Section 35(2)(d) of the Constitution provides that:
‘Everyone who is detained, including every sentenced prisoner, had the right-
. . . .
(d) to challenge the lawfulness of the detention in person before a court and, if the detention is
unlawful, to be released.’
[13] It is not in dispute that the respondent was still a sentenced parolee when he
was arrested on 2 7 June 2014, on the strength of a warrant of arrest and detention
issued by the first appellant’s employees.
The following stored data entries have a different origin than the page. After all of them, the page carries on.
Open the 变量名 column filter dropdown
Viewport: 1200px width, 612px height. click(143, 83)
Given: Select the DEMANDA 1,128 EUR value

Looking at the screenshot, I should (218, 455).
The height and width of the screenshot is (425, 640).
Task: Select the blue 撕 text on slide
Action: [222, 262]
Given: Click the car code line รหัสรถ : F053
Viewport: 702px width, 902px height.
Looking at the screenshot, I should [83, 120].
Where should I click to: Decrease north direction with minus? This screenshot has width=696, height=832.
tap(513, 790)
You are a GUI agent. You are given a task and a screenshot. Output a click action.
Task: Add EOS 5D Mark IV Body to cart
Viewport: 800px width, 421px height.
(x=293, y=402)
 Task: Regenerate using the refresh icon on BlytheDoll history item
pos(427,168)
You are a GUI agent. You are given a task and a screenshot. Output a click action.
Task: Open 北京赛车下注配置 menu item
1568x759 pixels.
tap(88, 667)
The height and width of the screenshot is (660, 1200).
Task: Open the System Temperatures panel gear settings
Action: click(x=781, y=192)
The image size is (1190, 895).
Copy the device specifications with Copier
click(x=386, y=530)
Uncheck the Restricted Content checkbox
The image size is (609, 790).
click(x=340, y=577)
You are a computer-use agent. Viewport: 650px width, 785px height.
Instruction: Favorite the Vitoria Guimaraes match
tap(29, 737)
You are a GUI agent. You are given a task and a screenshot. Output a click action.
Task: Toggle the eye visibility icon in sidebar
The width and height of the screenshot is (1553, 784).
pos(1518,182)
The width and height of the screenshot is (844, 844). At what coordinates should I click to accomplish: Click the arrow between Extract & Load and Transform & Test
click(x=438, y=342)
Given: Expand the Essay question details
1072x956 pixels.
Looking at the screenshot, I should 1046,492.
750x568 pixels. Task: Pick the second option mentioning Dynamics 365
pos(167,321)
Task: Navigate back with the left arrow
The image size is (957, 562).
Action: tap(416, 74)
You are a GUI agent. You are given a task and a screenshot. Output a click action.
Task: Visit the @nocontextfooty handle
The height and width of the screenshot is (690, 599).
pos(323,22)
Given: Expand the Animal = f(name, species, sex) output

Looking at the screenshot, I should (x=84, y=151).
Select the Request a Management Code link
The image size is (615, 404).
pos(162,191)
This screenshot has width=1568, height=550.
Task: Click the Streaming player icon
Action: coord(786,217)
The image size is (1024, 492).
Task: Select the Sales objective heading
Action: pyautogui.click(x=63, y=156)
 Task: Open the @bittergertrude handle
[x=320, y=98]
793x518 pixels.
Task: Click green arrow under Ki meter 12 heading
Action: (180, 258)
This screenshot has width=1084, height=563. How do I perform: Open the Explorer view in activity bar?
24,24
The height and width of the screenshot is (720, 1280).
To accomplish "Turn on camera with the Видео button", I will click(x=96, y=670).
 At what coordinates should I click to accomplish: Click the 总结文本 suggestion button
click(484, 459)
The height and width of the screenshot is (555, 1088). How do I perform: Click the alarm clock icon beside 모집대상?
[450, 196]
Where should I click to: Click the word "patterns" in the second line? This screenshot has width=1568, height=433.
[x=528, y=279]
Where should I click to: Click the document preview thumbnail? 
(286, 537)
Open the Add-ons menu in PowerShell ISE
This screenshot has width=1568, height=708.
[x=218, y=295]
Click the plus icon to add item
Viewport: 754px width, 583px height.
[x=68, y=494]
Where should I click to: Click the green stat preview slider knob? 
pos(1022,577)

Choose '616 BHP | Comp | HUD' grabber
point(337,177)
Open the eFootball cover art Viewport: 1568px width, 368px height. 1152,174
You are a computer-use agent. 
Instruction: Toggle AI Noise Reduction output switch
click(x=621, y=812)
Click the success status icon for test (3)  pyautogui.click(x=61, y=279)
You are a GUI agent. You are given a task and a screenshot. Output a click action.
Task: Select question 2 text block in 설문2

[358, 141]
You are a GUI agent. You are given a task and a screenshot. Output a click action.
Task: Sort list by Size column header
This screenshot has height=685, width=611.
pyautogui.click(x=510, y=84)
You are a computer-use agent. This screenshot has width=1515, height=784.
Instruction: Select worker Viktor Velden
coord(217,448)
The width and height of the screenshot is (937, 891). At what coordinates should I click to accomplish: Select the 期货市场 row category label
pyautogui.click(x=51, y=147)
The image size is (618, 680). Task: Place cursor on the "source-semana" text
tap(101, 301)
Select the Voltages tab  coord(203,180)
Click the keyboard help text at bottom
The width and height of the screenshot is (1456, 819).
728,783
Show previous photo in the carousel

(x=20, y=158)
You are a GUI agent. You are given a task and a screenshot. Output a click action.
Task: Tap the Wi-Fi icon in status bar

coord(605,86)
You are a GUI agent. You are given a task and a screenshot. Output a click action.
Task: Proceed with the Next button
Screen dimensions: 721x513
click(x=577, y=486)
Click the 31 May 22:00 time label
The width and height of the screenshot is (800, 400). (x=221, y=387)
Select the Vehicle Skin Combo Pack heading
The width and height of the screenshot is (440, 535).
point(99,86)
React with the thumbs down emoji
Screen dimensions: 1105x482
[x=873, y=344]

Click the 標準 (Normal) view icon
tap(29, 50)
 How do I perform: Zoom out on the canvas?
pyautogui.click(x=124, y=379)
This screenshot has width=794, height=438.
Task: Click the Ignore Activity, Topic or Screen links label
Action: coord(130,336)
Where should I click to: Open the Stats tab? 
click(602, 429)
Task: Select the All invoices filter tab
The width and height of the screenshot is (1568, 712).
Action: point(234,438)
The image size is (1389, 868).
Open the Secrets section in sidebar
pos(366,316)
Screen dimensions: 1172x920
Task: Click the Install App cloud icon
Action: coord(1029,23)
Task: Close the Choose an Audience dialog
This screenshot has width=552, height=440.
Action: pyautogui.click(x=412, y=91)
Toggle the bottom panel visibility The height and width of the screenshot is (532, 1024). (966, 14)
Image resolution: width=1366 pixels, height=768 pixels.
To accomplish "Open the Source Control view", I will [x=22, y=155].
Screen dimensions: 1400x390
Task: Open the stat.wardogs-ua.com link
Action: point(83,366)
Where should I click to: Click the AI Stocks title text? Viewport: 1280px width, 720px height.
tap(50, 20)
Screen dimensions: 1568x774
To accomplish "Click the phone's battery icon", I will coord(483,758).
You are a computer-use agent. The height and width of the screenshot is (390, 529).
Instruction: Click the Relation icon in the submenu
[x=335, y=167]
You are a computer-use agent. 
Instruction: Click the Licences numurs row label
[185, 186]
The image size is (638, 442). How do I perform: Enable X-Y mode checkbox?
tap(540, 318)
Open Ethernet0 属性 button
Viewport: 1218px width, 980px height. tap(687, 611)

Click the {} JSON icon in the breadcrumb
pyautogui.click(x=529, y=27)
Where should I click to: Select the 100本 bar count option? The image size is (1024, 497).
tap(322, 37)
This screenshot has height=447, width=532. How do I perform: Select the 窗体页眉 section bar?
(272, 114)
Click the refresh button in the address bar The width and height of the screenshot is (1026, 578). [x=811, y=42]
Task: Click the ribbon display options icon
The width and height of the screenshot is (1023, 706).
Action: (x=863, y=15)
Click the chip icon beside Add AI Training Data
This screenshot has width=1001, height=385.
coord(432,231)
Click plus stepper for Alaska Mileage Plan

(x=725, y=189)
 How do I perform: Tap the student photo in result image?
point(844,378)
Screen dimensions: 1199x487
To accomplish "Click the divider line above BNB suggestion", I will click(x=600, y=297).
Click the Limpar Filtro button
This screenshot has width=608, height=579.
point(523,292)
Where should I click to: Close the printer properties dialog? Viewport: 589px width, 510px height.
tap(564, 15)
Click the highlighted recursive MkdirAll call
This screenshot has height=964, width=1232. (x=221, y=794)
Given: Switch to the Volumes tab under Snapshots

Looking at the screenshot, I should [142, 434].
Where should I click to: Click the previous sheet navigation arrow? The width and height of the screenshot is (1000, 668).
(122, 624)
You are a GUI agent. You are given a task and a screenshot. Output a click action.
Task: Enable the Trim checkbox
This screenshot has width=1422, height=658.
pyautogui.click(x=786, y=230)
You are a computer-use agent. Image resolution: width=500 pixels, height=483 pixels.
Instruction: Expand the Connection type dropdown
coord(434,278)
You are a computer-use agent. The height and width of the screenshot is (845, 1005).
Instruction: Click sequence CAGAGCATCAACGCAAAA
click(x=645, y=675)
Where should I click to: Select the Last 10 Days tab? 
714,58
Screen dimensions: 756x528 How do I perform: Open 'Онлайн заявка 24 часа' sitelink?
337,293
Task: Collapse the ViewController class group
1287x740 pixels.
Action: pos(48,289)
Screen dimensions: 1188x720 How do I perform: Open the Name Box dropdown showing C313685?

It is also common cause that the said
warrant of arrest and detention was issued in terms of s 70 of the CSA. Section
70(1)(a)(iii) provides as follows:
‘(1) If the National Commissioner is satisfied that a person subject to community corrections has
failed to comply with any aspect of the conditions imposed on him or her, or any duty placed upon
him or her in terms of any section of this Chapter, the National Commissioner-
(a) may, depending on the nature and seriousness of the non-compliance-
. . . .
(iii) issue a warrant for the arrest of such person.’
[14] Section 70(2)(b) of the CSA provides that:
‘A person detained in terms of paragraph (a) must be brought before a court within 48 hours after
arrest, which court must make an order as to the further detention and referral of the person to the
authority responsible to deal with the matter.’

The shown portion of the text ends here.